And, then, there are the census reports. Not only does Seamster have the census reports for the first 50 years of Benton County's history (1830 - 1870) but he has collected the census reports for such areas as North Carolina, South Carolina, Virginia and Kentucky for 1870, these being areas from which many of Northwest Arkansas' settlers of that era came. Since most came from East Tennessee, he has that census for 1830, and can follow some of the same people to new locations in Arkansas in the latter censuses for 1840, '50, '60. 

Many come to Seamster Museum to work on family history, some coming from as far as California and staying as much as two days. An historian whose interest cannot be confined to just his own vicinity, Seamster belongs to historical societies in Arkansas, Oklahoma, Kansas, Missouri and Tennessee. 

During the summer, he keeps the museum open on Sundays, as well as weekdays.

Asked what he expects to do with so vast a collection of historical material, Seamster has a ready answer. His son, Buddy, a Rogers school teacher, has already purchased a farm adjoining Seamster's Garfield property, and expects to one day retire there. The museum, say his father, will be perpetuated through the family. Seamster adds, though, the realization that while he can pass along his collections, he cannot pass along the entire amount of history stored in his own mind. He has tried. For instance, he has stood by item after item in the museum and taped recorded his own discussions of them.  

Seamster's storehouse of historical knowledge, though, is steeped in personal recollection. Although he is only 76 years old, he gleaned much in his earlier years from sitting on park benches and standing on street corners listening to pioneers of the area discuss their experiences with each other. 

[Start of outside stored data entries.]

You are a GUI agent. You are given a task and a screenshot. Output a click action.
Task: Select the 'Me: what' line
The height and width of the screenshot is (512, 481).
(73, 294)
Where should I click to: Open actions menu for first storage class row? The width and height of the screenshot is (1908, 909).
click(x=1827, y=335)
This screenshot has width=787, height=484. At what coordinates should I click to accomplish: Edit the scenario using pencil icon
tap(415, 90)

In sharp contrast to Seamster's long-standing interest in history is his wife's interest in painting. Visitors to the museum look straight ahead as they enter and see, first, many portraits and landscapes painted by Mrs. Seamster. This talent was uncovered by Mrs. Seamster after she was past 60 and after her husband's retirement. Most of those paintings hanging in the museum were executed in the last 10 years. Not only is her work of a high caliber, but the artist is also prolific. She has sold dozens of her paintings in the few years that she has been producing them.
 
So it is that the Seamster Museum not only is a colorful and vast collection of items pertinent to the past, but it is, also, history in the making.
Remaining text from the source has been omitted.